Ambas alumbran desde una luz humana
intensa. Se percibe una diminuta fiesta, pequeñita, de solidaridad carcelaria.
Ínfima. Pero memorizable.
Una de las
jóvenes, nacida en la Isla Maciel, lo mira fijo a los ojos a Julio y le dijo:
“Yo quería agradecerle por el puente Pueyrredón. MI vida y la de todos mis
vecinos cambió desde que lo inauguraron. Antes tenía que juntar las monedas
para cruzar en bote”. Se hizo un imperceptible
silencio y pareció como si un cacho de luz se hubiese colado por los barrotes.
La ventanita de la sala de tres por tres no tiene más que 30 centímetros de
lado. Julio se quedó en silencio. Fernando giró la cabeza y con un gesto de
imperceptible ternura y disimulo intentó captar algo en el gesto de Julio. Yo
percibí el instante de reojo pero para mí, seguramente, fue un lapso superior al de ellos. No sé. Quizás.
Las dos chicas
(a quienes no nombro porque no puedo descifrar el costo que podría generarle una
exposición pública), Eduardo y dejaron la salita y me quedé con Julio y
Fernando. A los pocos minutos Esteche le dijo, “pensé que te ibas a largar a
llorar de la emoción con lo que te dijo la piba”. Julio respondió: “Si lloro cada
vez que se conmuevo, dentro de la cárcel, tendría que estar todo el día
lagrimeando”. Fernando concede. Las sobras de queso y fiambre se amontonan en
la salita de tres por tres mientras se escuchan los chirridos secos de los
barrotes y las voces ahuecadas de los carceleros y algunos detenidos.
Llegó la hora de
partir. Una unidad de filmación, con una cámara diminuta registra el momento en
que nos despedimos. Hay lago obsceno en ese acto de registro. Como si el
panóptico gritase su último éxito de verdad insípida. Giro el torso para ver la
entrada en un largo pasillo kafkiano donde los compañeros pasarán otra de sus
noches. Pienso en Gramsci y en el sinnúmero de encarcelados históricos que
fueron engrillados por oponerse a las múltiples versiones del egoísmo.

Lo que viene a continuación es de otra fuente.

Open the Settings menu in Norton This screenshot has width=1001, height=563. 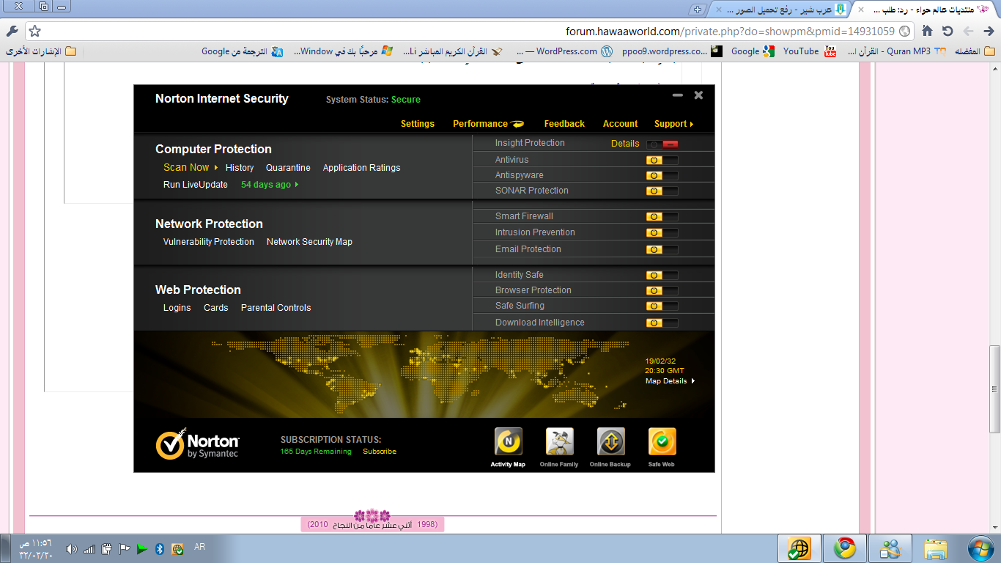click(x=417, y=124)
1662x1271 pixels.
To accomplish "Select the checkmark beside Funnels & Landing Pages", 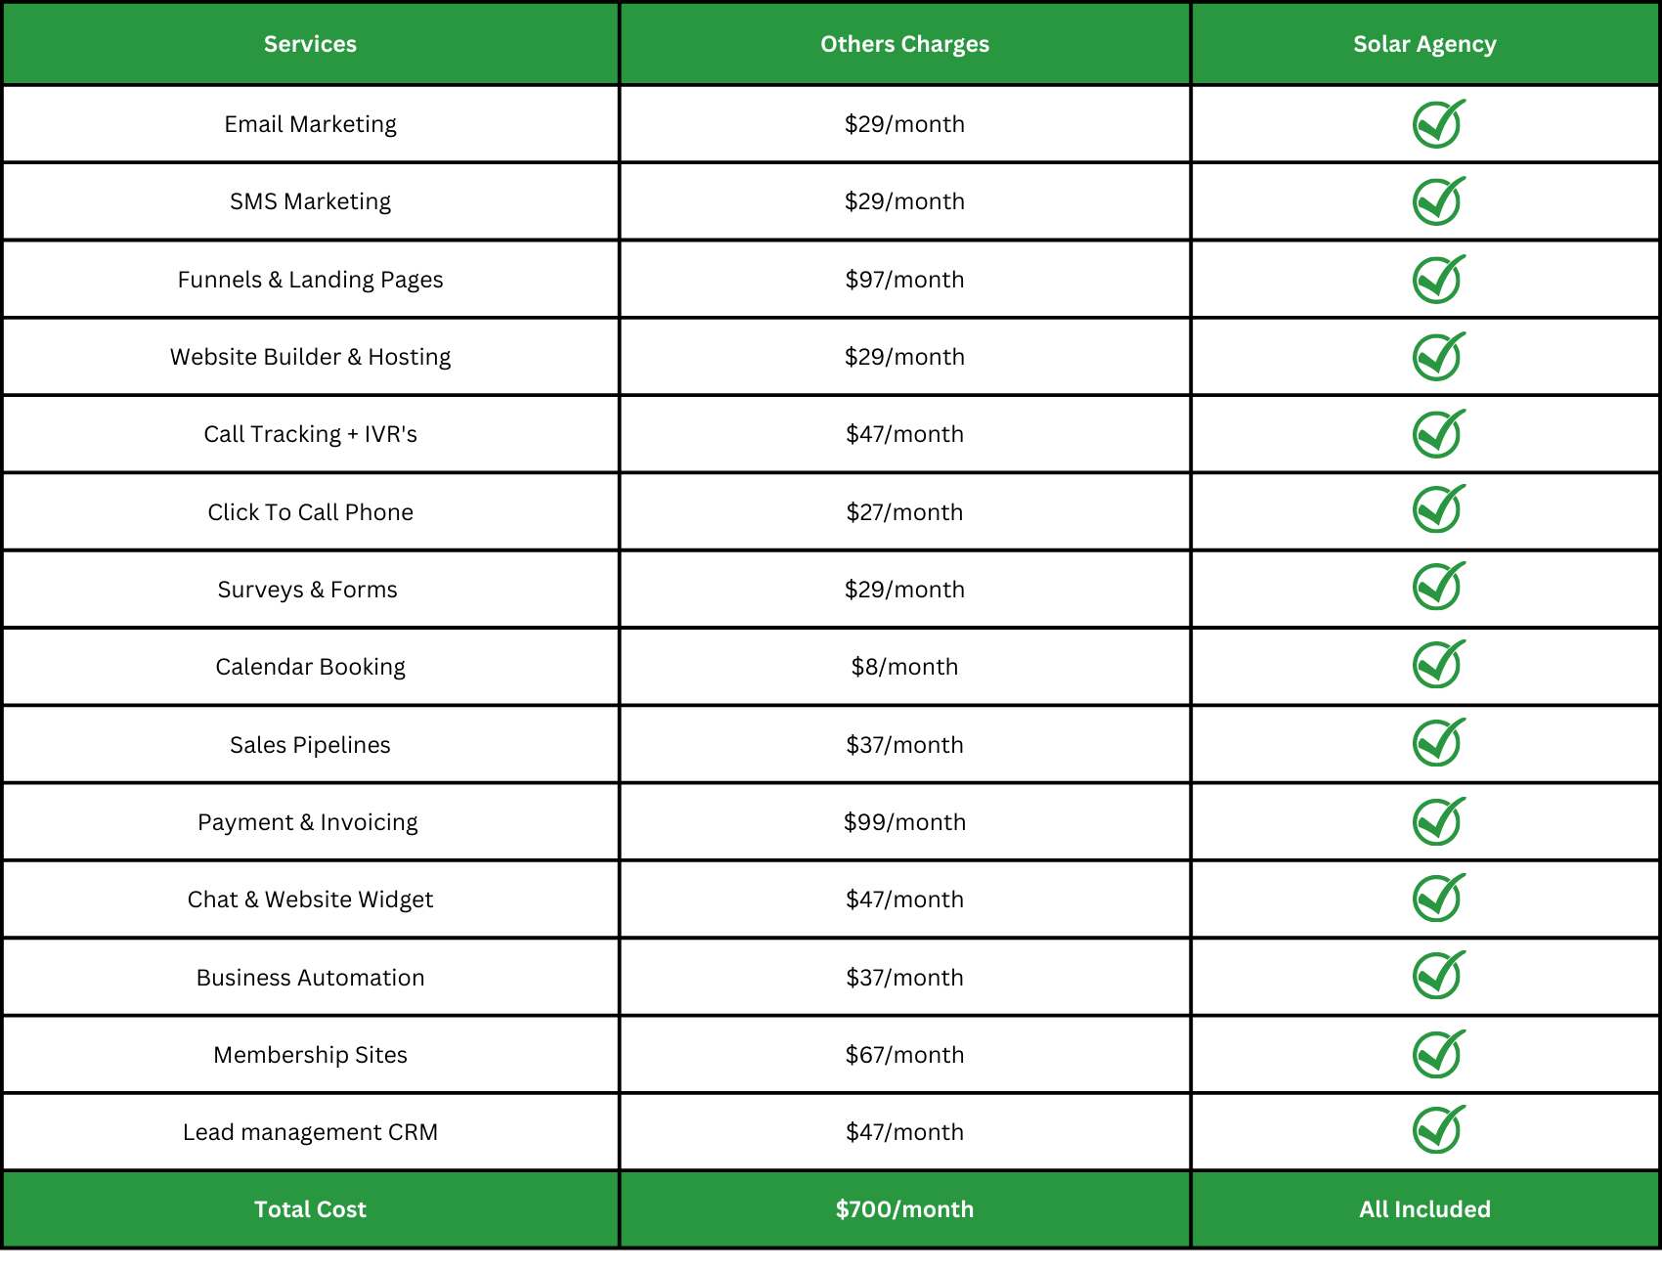I will pyautogui.click(x=1438, y=280).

Pienso
en todxs las mujeres y los varones que se plantaron frente al poder en un acto
nimio, humilde. Y también en esos otros que prendieron fogatas en las puertas
de los palacios en los que se encarnaba el sucio oro de la historia.

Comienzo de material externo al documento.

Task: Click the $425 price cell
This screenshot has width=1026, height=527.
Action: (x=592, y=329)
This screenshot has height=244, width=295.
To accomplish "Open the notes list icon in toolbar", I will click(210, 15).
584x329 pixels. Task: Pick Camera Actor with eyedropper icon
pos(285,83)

Termina la visita después de casi 4 horas. Y, como compensación mágica e infantil, irrumpe la fantasía como exorcismo: cuánto daríamos muchxs de nosotrxs para quedarnos en cana unos meses para que los presos pudieran abrazarse con sus afectos. Y cuánto daríamos porque este suplicio neoliberal se termine y se convierta en parte de un turbio y olvidable pasado. Habrá que consolidar la infraestructura esperanzadoras de nuevo. Habrá que arrancar por el lado de la compasión organizada. Por la espiritualidad popular de quienes nos sabemos parte de una larga historia de luchas fracasos, victorias y reiniciados. Allá a lo lejos, los presos del orden neoliberal preparan otra vez sus termos y sus mates. No están solos. Hay un murmullo de solidaridades que funcionan como un topo persistente. Cavan sus mensajes desde los cuatro puntos cardinales hasta atravesar amplios muros de concreto. Me quedo con los ojos de Julio ante las palabras de la hermosa piba catequista: “Gracias por el Puente”.